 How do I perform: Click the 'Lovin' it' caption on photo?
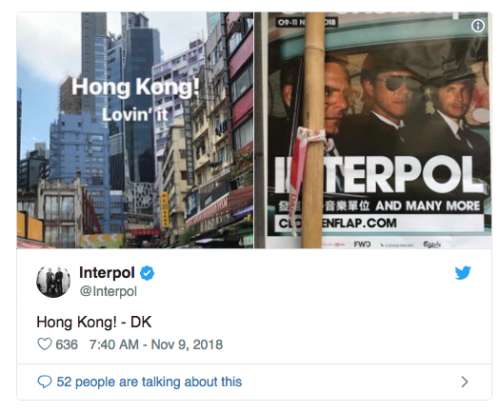(134, 115)
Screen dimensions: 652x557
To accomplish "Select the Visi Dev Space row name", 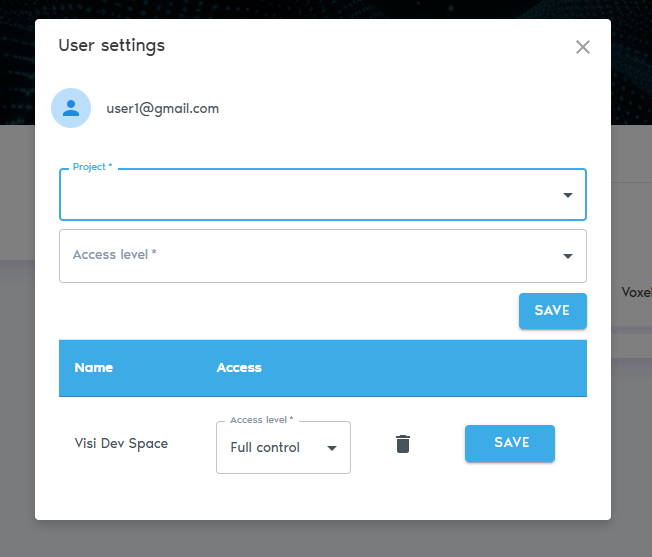I will pyautogui.click(x=121, y=443).
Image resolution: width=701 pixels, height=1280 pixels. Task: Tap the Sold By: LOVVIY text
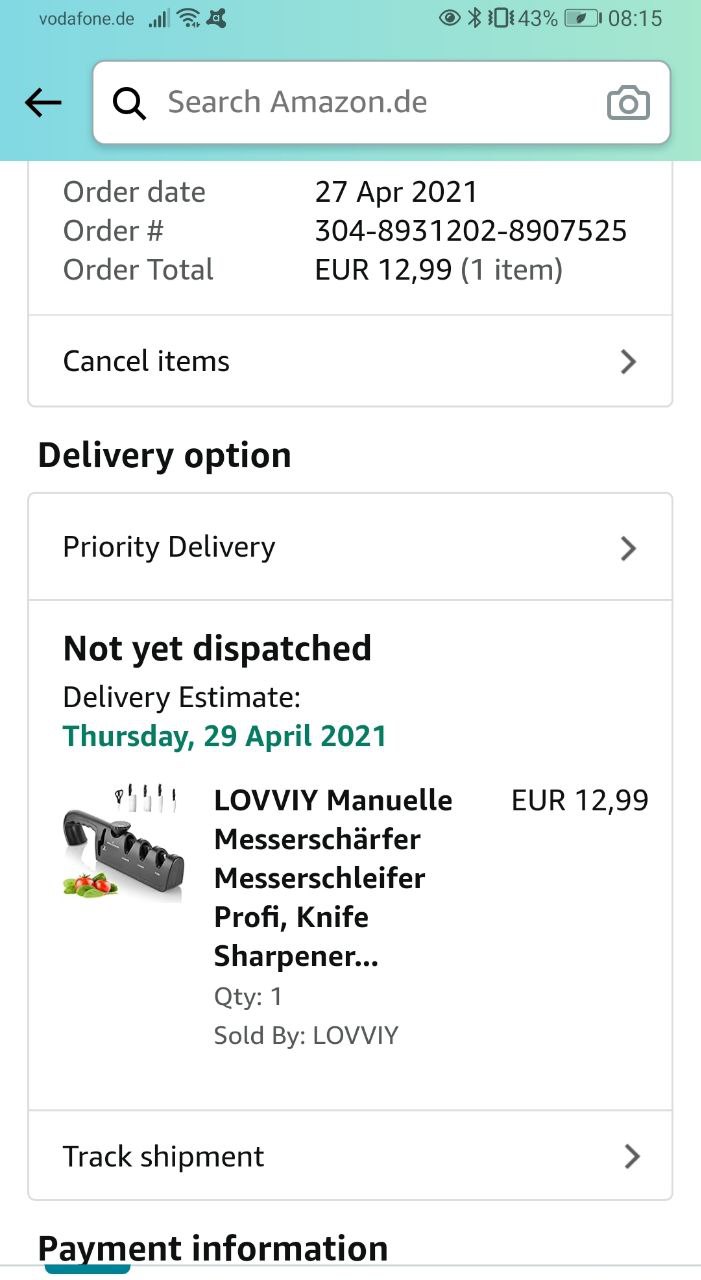pos(306,1035)
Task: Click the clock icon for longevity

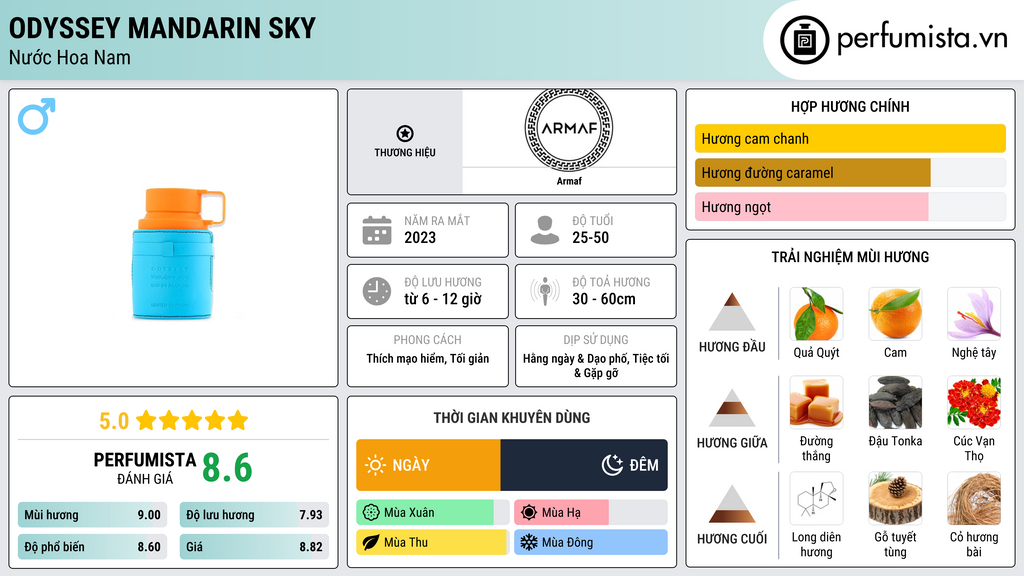Action: point(376,291)
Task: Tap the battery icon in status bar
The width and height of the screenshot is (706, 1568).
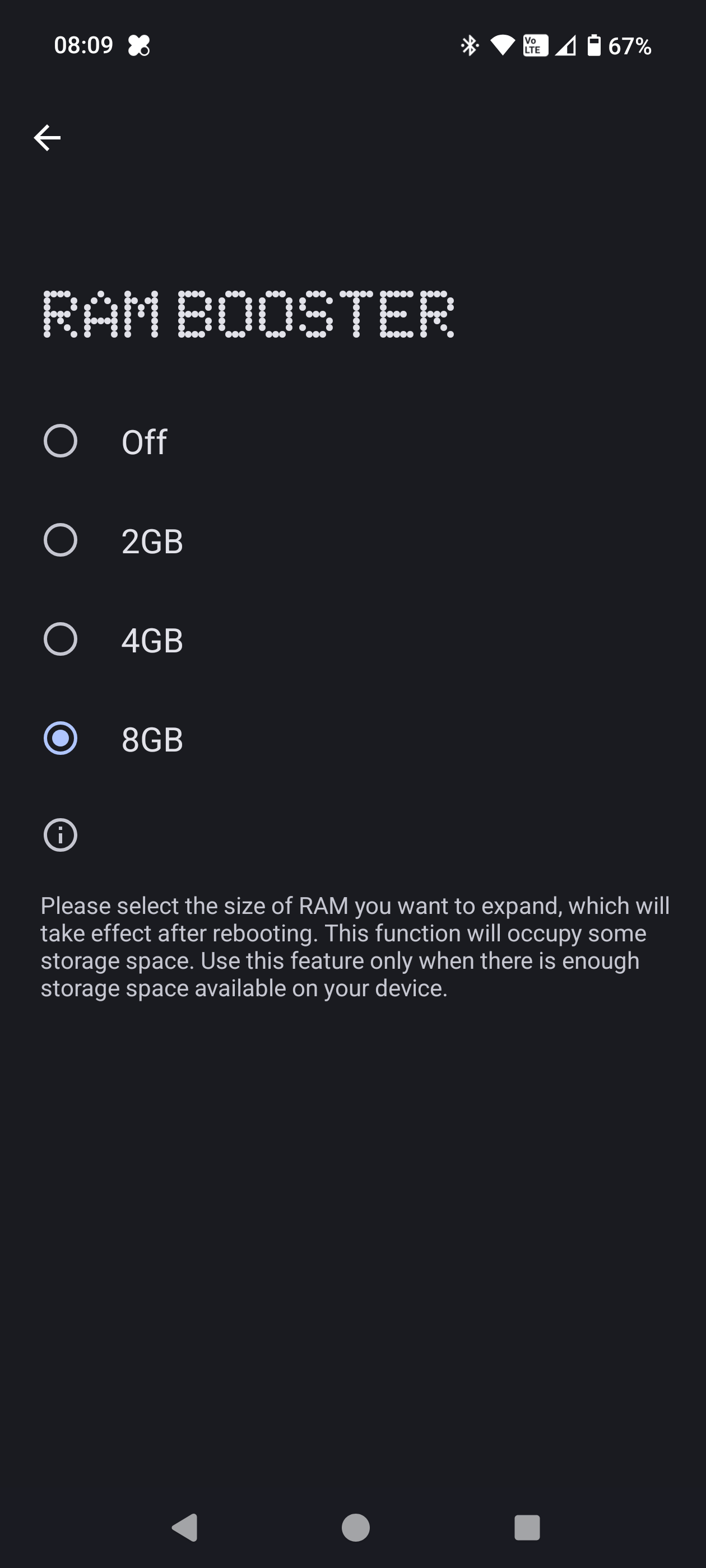Action: [x=594, y=46]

=== INSTRUCTIONS FOR THE TASK ===
Print the stretch of the data from the line with "Task: Tap the battery icon in status bar" through its last line, exactly and with both ends kept. Omit pictures.

=== EXERCISE RESPONSE ===
Task: Tap the battery icon in status bar
The width and height of the screenshot is (706, 1568).
Action: [x=594, y=46]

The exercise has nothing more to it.